Stack a circle over a rectangle to suggest a person and their task. Place a triangle beside a cloud to depict shifting risks. Add three short lines to a rectangle and it becomes a document. These small combinations create a surprisingly expressive set quickly. Keep each mark bold and unadorned, avoiding detail that slows capture. The goal is clarity at a glance, not gallery-ready illustration, especially when conversations sprint unpredictably.
A decision diamond that sometimes means choice and sometimes means risk will confuse you later. Pick one meaning and repeat it relentlessly. Repetition teaches the eye what matters and trains memory to associate shapes with outcomes. Over time, this steadiness shortens the distance between hearing and capturing, making even chaotic conversations navigable. Predictable icons become cognitive shortcuts, preserving precious attention for analysis rather than interpretation of your own marks.

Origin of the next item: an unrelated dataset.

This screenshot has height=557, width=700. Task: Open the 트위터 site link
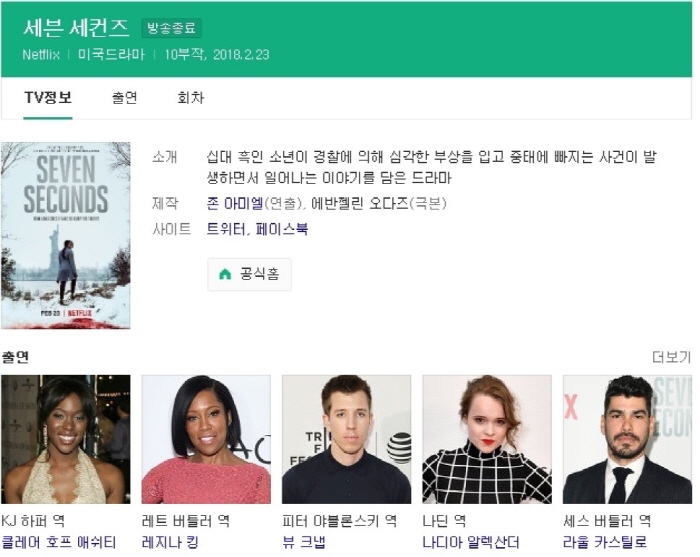(225, 229)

Define a few simple rules: rounded corners for friendly items, sharp corners for hazards; filled shapes for confirmed items, outlines for provisional ideas; thick borders for priorities, thin lines for context. Write these rules on a sticky note near your workspace. A micro guide accelerates decisions, reduces inconsistency, and helps collaborators quickly understand your pages. When style is settled, substance gets room to breathe and expand without friction.